What is also surprising is that the surge happened at the time of the Covid-19 pandemic, which has heavily affected many businesses. But this did not seem to stop corporates from issuing more bonds in the first quarter, with a total value of VND47.5 trillion ($2.02 billion), the SSI report said.
Of these, real estate firms accounted for VND23.2 trillion ($988.49 million), or 49 percent of all corporate bonds issued, an increase of 9.8 percent year-on-year.

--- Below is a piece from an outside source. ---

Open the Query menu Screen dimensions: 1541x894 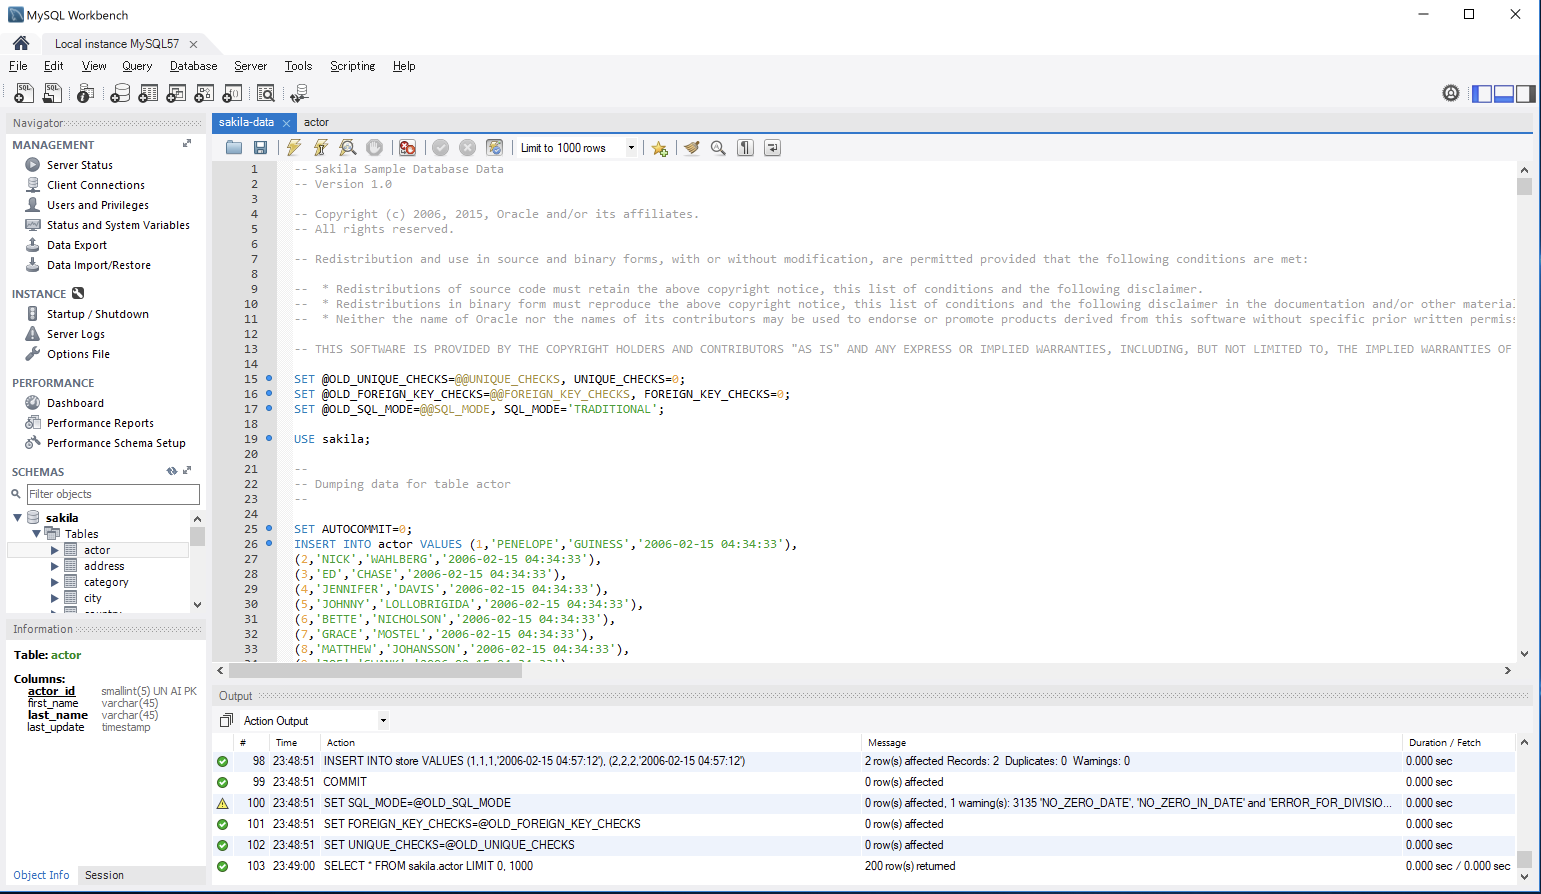point(137,66)
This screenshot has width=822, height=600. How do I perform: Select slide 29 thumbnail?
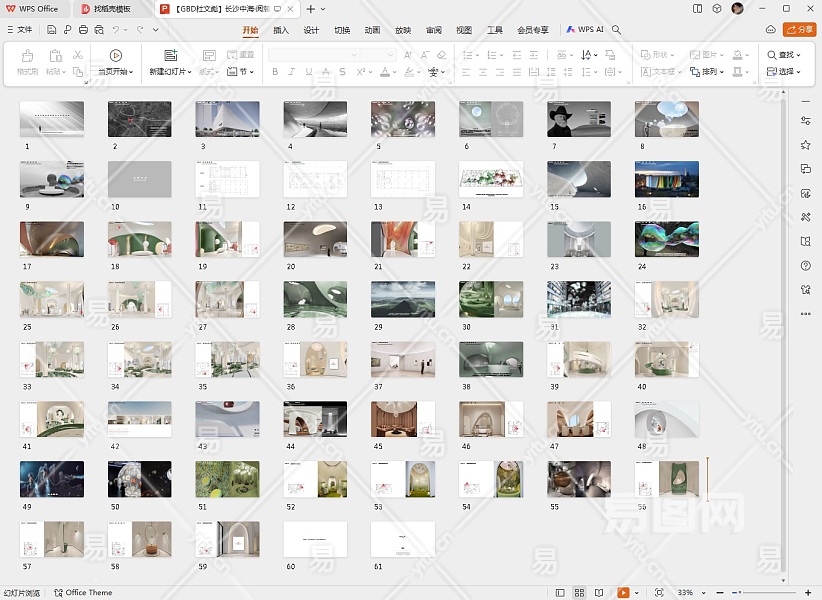[x=403, y=299]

The banking sector issued bonds worth VND940 billion ($40.05 million), or 2.3 percent of the total.
The first quarter bonds were issued for an average annual yield of 10.4 percent, an increase of 1.08 percentage points over the Q4 2019 average, and 1.57 percentage points higher than the 2019 average.
SSI said the higher risks businesses have to face a result of the Covid-19 pandemic has resulted in investors asking for higher interest rates; while the banking sector, which usually issues bonds at lower yields, made up a large proportion of bond issues in 2019 but only a minute proportion in Q1, SSI said.
Last year, both state-owned and private banks had rushed to issue bonds to restructure their capital so that they can comply with Basel II international regulations on credit safety limits, and to satisfy credit growth, which was rising faster than growth of bank deposits.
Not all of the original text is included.